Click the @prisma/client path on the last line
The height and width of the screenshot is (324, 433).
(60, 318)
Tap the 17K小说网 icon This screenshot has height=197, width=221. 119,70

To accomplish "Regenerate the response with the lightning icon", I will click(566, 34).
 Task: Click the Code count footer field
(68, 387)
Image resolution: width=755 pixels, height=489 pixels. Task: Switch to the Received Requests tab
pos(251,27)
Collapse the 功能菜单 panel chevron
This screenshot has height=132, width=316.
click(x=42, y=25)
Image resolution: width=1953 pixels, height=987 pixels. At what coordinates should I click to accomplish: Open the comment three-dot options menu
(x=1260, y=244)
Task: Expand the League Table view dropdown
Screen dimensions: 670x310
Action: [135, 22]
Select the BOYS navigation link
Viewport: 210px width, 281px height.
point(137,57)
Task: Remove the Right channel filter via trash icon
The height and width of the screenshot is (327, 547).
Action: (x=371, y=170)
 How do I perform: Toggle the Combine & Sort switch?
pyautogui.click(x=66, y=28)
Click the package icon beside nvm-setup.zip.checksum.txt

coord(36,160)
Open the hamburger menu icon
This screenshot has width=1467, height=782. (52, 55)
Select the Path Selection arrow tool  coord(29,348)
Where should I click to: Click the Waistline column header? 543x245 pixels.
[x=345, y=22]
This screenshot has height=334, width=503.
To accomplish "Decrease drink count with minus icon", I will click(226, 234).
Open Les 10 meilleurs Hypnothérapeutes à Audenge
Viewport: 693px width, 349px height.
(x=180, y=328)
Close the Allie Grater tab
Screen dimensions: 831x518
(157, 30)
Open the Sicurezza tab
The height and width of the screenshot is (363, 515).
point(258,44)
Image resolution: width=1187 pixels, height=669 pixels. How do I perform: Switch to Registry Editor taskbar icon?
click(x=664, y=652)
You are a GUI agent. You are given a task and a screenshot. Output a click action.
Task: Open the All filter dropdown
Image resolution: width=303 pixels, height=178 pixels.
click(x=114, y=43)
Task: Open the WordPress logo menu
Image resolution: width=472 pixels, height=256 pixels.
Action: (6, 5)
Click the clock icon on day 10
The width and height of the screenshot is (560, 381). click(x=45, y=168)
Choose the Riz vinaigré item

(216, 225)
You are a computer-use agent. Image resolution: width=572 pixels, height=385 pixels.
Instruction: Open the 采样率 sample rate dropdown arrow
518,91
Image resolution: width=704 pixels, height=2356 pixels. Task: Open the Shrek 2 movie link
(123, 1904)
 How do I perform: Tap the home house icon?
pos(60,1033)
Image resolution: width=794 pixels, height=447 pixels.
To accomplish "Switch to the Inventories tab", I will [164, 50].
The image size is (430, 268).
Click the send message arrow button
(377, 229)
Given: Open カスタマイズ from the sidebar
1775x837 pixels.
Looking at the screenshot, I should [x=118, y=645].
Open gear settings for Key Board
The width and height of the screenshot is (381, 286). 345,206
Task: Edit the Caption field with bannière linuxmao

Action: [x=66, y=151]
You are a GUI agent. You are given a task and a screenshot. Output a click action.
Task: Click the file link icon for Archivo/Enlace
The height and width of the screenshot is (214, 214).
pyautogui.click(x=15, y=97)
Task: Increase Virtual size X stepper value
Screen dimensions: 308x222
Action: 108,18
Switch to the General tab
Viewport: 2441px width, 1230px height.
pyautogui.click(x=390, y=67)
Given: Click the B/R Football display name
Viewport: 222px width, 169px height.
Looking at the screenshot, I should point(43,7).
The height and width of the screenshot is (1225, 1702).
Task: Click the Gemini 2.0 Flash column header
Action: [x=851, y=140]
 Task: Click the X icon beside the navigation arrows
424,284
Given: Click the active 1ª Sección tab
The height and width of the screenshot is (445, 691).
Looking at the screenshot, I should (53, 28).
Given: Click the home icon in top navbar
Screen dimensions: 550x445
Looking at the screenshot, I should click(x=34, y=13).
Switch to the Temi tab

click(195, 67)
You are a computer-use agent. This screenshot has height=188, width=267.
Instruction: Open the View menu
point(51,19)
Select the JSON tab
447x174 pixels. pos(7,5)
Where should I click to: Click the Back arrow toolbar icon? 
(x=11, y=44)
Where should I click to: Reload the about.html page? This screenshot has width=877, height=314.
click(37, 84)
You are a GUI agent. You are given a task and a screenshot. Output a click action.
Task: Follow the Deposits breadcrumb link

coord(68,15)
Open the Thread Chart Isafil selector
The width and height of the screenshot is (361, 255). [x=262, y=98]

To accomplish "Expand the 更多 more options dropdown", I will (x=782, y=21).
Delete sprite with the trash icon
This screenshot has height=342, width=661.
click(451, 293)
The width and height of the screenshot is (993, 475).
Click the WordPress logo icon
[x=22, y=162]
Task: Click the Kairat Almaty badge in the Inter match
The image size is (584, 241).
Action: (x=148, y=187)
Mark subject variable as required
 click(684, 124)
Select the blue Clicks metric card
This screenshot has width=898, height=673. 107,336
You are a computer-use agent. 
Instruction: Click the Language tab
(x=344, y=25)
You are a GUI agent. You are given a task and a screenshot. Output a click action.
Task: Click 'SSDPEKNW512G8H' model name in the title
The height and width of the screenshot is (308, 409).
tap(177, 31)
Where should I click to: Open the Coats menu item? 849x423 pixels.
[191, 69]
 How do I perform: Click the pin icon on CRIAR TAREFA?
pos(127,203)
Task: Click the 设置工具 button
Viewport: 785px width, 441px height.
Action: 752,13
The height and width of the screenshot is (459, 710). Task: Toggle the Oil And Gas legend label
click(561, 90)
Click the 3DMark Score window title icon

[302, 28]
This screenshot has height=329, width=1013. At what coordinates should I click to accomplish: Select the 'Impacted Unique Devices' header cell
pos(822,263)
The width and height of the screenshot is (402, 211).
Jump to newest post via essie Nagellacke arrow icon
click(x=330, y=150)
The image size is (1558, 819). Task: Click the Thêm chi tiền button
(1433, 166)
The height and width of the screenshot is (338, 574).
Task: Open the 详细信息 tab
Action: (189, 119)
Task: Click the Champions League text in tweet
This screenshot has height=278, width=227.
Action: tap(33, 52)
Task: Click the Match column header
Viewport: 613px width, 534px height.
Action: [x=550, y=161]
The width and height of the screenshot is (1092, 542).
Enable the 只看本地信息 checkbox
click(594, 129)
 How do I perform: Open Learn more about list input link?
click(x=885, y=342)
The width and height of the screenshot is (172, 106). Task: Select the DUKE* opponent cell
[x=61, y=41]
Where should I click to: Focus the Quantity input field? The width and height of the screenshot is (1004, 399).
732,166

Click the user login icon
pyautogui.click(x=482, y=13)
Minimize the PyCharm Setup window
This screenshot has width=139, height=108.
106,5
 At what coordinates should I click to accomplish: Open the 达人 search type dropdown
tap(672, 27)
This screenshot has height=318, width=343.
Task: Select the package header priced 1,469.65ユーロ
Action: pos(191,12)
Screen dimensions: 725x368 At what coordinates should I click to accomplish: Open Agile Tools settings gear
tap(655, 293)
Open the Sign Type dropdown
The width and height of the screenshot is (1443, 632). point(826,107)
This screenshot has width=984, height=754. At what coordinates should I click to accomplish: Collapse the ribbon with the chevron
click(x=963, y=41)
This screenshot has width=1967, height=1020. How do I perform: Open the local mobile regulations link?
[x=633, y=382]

---*---

| PROBLEM |
Set down the listing above line for line, with no changes at all.

| RESULT OF THIS TASK |
Click the @prisma/client path on the last line
The height and width of the screenshot is (324, 433).
(60, 318)
Tap the 17K小说网 icon This screenshot has height=197, width=221. 119,70

To accomplish "Regenerate the response with the lightning icon", I will click(566, 34).
 Task: Click the Code count footer field
(68, 387)
Image resolution: width=755 pixels, height=489 pixels. Task: Switch to the Received Requests tab
pos(251,27)
Collapse the 功能菜单 panel chevron
This screenshot has height=132, width=316.
click(x=42, y=25)
Image resolution: width=1953 pixels, height=987 pixels. At what coordinates should I click to accomplish: Open the comment three-dot options menu
(x=1260, y=244)
Task: Expand the League Table view dropdown
Screen dimensions: 670x310
Action: [135, 22]
Select the BOYS navigation link
Viewport: 210px width, 281px height.
point(137,57)
Task: Remove the Right channel filter via trash icon
The height and width of the screenshot is (327, 547).
Action: (x=371, y=170)
 How do I perform: Toggle the Combine & Sort switch?
pyautogui.click(x=66, y=28)
Click the package icon beside nvm-setup.zip.checksum.txt

coord(36,160)
Open the hamburger menu icon
This screenshot has width=1467, height=782. (52, 55)
Select the Path Selection arrow tool  coord(29,348)
Where should I click to: Click the Waistline column header? 543x245 pixels.
[x=345, y=22]
This screenshot has height=334, width=503.
To accomplish "Decrease drink count with minus icon", I will click(226, 234).
Open Les 10 meilleurs Hypnothérapeutes à Audenge
Viewport: 693px width, 349px height.
(x=180, y=328)
Close the Allie Grater tab
Screen dimensions: 831x518
(157, 30)
Open the Sicurezza tab
The height and width of the screenshot is (363, 515).
point(258,44)
Image resolution: width=1187 pixels, height=669 pixels. How do I perform: Switch to Registry Editor taskbar icon?
click(x=664, y=652)
You are a GUI agent. You are given a task and a screenshot. Output a click action.
Task: Open the All filter dropdown
Image resolution: width=303 pixels, height=178 pixels.
click(x=114, y=43)
Task: Open the WordPress logo menu
Image resolution: width=472 pixels, height=256 pixels.
Action: (6, 5)
Click the clock icon on day 10
The width and height of the screenshot is (560, 381). click(x=45, y=168)
Choose the Riz vinaigré item

(216, 225)
You are a computer-use agent. Image resolution: width=572 pixels, height=385 pixels.
Instruction: Open the 采样率 sample rate dropdown arrow
518,91
Image resolution: width=704 pixels, height=2356 pixels. Task: Open the Shrek 2 movie link
(123, 1904)
 How do I perform: Tap the home house icon?
pos(60,1033)
Image resolution: width=794 pixels, height=447 pixels.
To accomplish "Switch to the Inventories tab", I will [164, 50].
The image size is (430, 268).
Click the send message arrow button
(377, 229)
Given: Open カスタマイズ from the sidebar
1775x837 pixels.
Looking at the screenshot, I should [x=118, y=645].
Open gear settings for Key Board
The width and height of the screenshot is (381, 286). 345,206
Task: Edit the Caption field with bannière linuxmao

Action: [x=66, y=151]
You are a GUI agent. You are given a task and a screenshot. Output a click action.
Task: Click the file link icon for Archivo/Enlace
The height and width of the screenshot is (214, 214).
pyautogui.click(x=15, y=97)
Task: Increase Virtual size X stepper value
Screen dimensions: 308x222
Action: 108,18
Switch to the General tab
Viewport: 2441px width, 1230px height.
pyautogui.click(x=390, y=67)
Given: Click the B/R Football display name
Viewport: 222px width, 169px height.
Looking at the screenshot, I should point(43,7).
The height and width of the screenshot is (1225, 1702).
Task: Click the Gemini 2.0 Flash column header
Action: [x=851, y=140]
 Task: Click the X icon beside the navigation arrows
424,284
Given: Click the active 1ª Sección tab
The height and width of the screenshot is (445, 691).
Looking at the screenshot, I should (53, 28).
Given: Click the home icon in top navbar
Screen dimensions: 550x445
Looking at the screenshot, I should click(x=34, y=13).
Switch to the Temi tab

click(195, 67)
You are a computer-use agent. This screenshot has height=188, width=267.
Instruction: Open the View menu
point(51,19)
Select the JSON tab
447x174 pixels. pos(7,5)
Where should I click to: Click the Back arrow toolbar icon? 
(x=11, y=44)
Where should I click to: Reload the about.html page? This screenshot has width=877, height=314.
click(37, 84)
You are a GUI agent. You are given a task and a screenshot. Output a click action.
Task: Follow the Deposits breadcrumb link

coord(68,15)
Open the Thread Chart Isafil selector
The width and height of the screenshot is (361, 255). [x=262, y=98]

To accomplish "Expand the 更多 more options dropdown", I will (x=782, y=21).
Delete sprite with the trash icon
This screenshot has height=342, width=661.
click(451, 293)
The width and height of the screenshot is (993, 475).
Click the WordPress logo icon
[x=22, y=162]
Task: Click the Kairat Almaty badge in the Inter match
The image size is (584, 241).
Action: (x=148, y=187)
Mark subject variable as required
 click(684, 124)
Select the blue Clicks metric card
This screenshot has width=898, height=673. 107,336
You are a computer-use agent. 
Instruction: Click the Language tab
(x=344, y=25)
You are a GUI agent. You are given a task and a screenshot. Output a click action.
Task: Click 'SSDPEKNW512G8H' model name in the title
The height and width of the screenshot is (308, 409).
tap(177, 31)
Where should I click to: Open the Coats menu item? 849x423 pixels.
[191, 69]
 How do I perform: Click the pin icon on CRIAR TAREFA?
pos(127,203)
Task: Click the 设置工具 button
Viewport: 785px width, 441px height.
Action: 752,13
The height and width of the screenshot is (459, 710). Task: Toggle the Oil And Gas legend label
click(561, 90)
Click the 3DMark Score window title icon

[302, 28]
This screenshot has height=329, width=1013. At what coordinates should I click to accomplish: Select the 'Impacted Unique Devices' header cell
pos(822,263)
The width and height of the screenshot is (402, 211).
Jump to newest post via essie Nagellacke arrow icon
click(x=330, y=150)
The image size is (1558, 819). Task: Click the Thêm chi tiền button
(1433, 166)
The height and width of the screenshot is (338, 574).
Task: Open the 详细信息 tab
Action: (189, 119)
Task: Click the Champions League text in tweet
This screenshot has height=278, width=227.
Action: tap(33, 52)
Task: Click the Match column header
Viewport: 613px width, 534px height.
Action: [x=550, y=161]
The width and height of the screenshot is (1092, 542).
Enable the 只看本地信息 checkbox
click(594, 129)
 How do I perform: Open Learn more about list input link?
click(x=885, y=342)
The width and height of the screenshot is (172, 106). Task: Select the DUKE* opponent cell
[x=61, y=41]
Where should I click to: Focus the Quantity input field? The width and height of the screenshot is (1004, 399).
732,166

Click the user login icon
pyautogui.click(x=482, y=13)
Minimize the PyCharm Setup window
This screenshot has width=139, height=108.
106,5
 At what coordinates should I click to accomplish: Open the 达人 search type dropdown
tap(672, 27)
This screenshot has height=318, width=343.
Task: Select the package header priced 1,469.65ユーロ
Action: pos(191,12)
Screen dimensions: 725x368 At what coordinates should I click to accomplish: Open Agile Tools settings gear
tap(655, 293)
Open the Sign Type dropdown
The width and height of the screenshot is (1443, 632). point(826,107)
This screenshot has width=984, height=754. At what coordinates should I click to accomplish: Collapse the ribbon with the chevron
click(x=963, y=41)
This screenshot has width=1967, height=1020. How do I perform: Open the local mobile regulations link?
[x=633, y=382]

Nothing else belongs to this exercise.